[begin Working data]
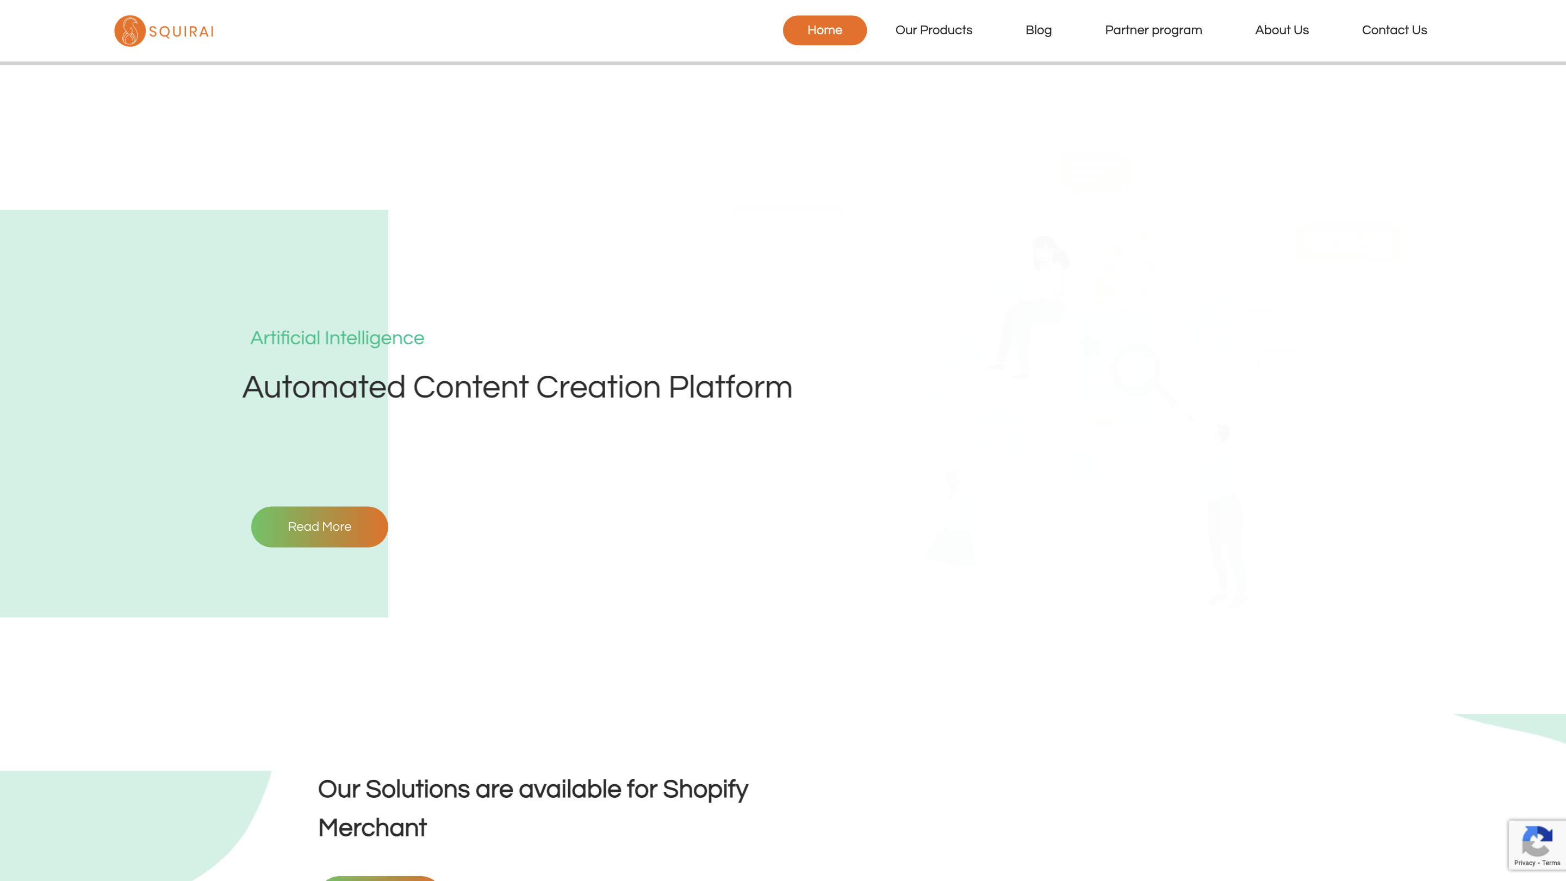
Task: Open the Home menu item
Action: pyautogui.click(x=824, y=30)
[end Working data]
[begin Working data]
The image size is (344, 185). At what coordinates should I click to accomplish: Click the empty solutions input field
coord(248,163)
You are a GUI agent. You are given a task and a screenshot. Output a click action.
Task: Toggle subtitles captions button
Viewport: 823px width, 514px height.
[end Working data]
Set task:
Can you put the rows starting at the line containing "The image size" and ending at the line containing "Viewport: 823px width, 514px height." into a numbered list, leaving out any blank lines?

Task output:
1. The image size is (344, 185). At what coordinates should I click to accomplish: Click the empty solutions input field
2. coord(248,163)
3. You are a GUI agent. You are given a task and a screenshot. Output a click action.
4. Task: Toggle subtitles captions button
5. Viewport: 823px width, 514px height.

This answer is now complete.